(DATASET ENTRIES Opens)

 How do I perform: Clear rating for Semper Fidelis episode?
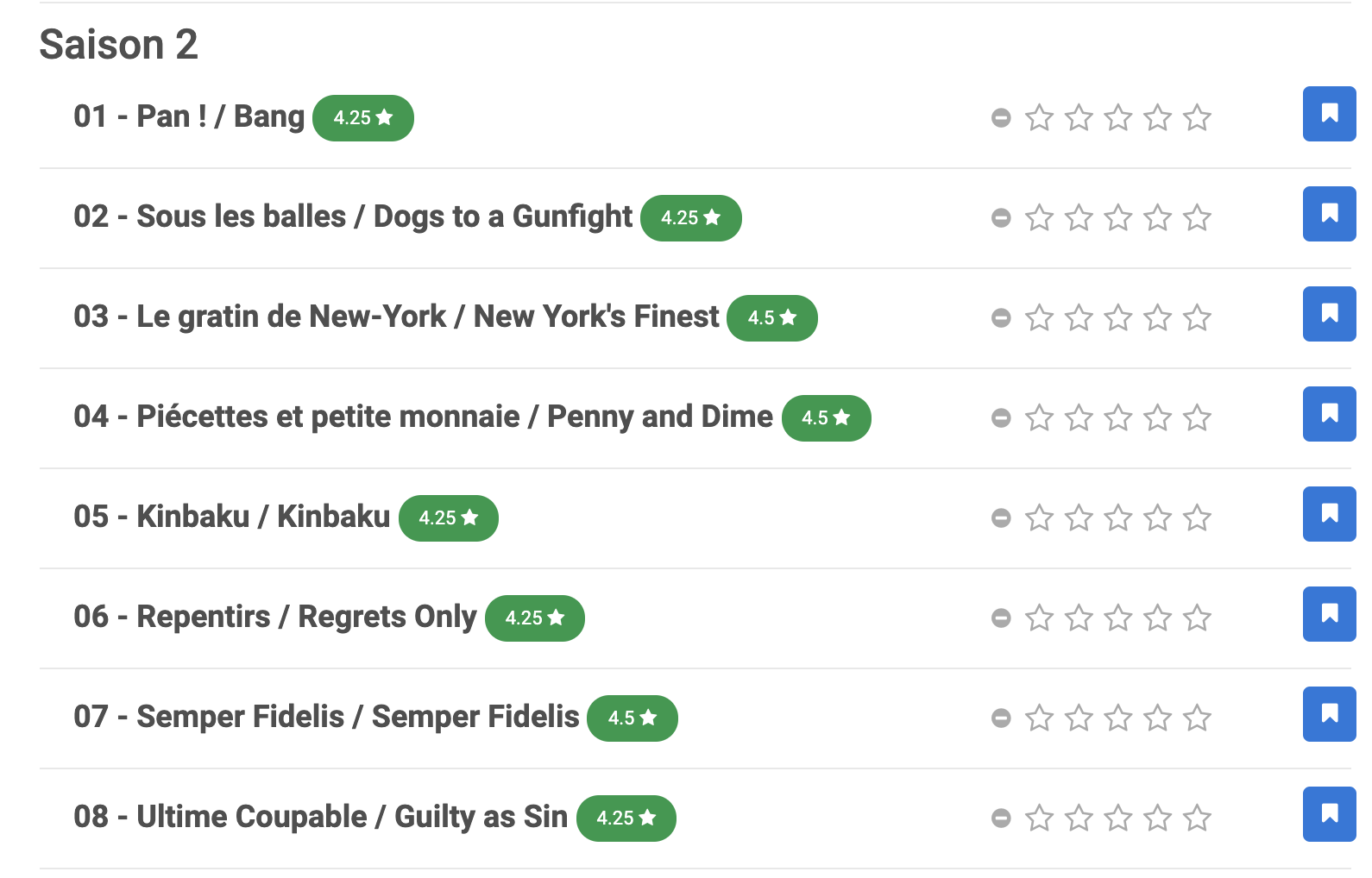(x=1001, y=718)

(DATASET ENTRIES Closes)
(DATASET ENTRIES Opens)

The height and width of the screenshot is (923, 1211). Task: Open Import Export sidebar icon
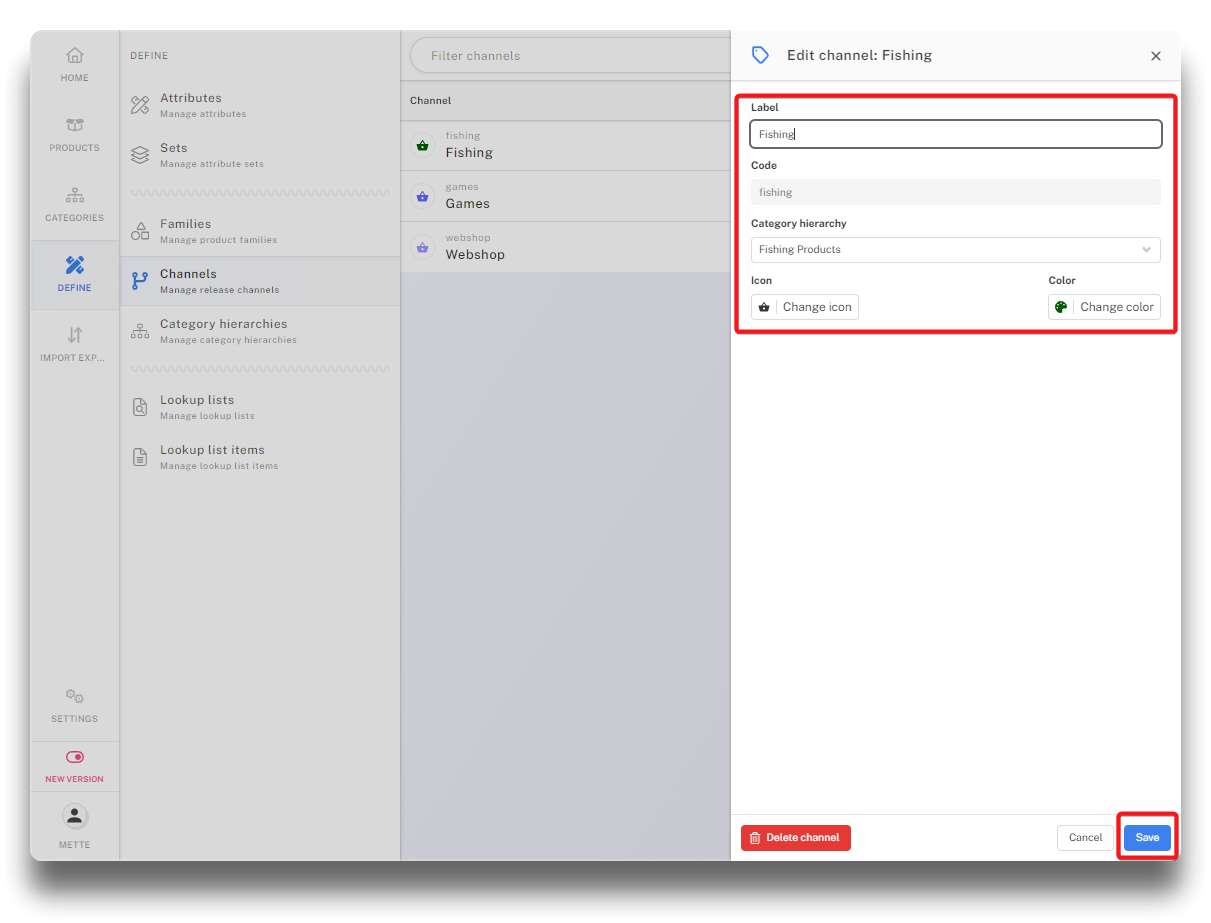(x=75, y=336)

(DATASET ENTRIES Closes)
(DATASET ENTRIES Opens)

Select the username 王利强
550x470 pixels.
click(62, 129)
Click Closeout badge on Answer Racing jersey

(DATASET ENTRIES Closes)

### TASK OBJECTIVE
Above are the records; from them, give again exactly the lines from the one containing "550x470 pixels." through the one containing "Click Closeout badge on Answer Racing jersey", both included.

### RESULT OF THIS EXERCISE
550x470 pixels.
click(62, 129)
Click Closeout badge on Answer Racing jersey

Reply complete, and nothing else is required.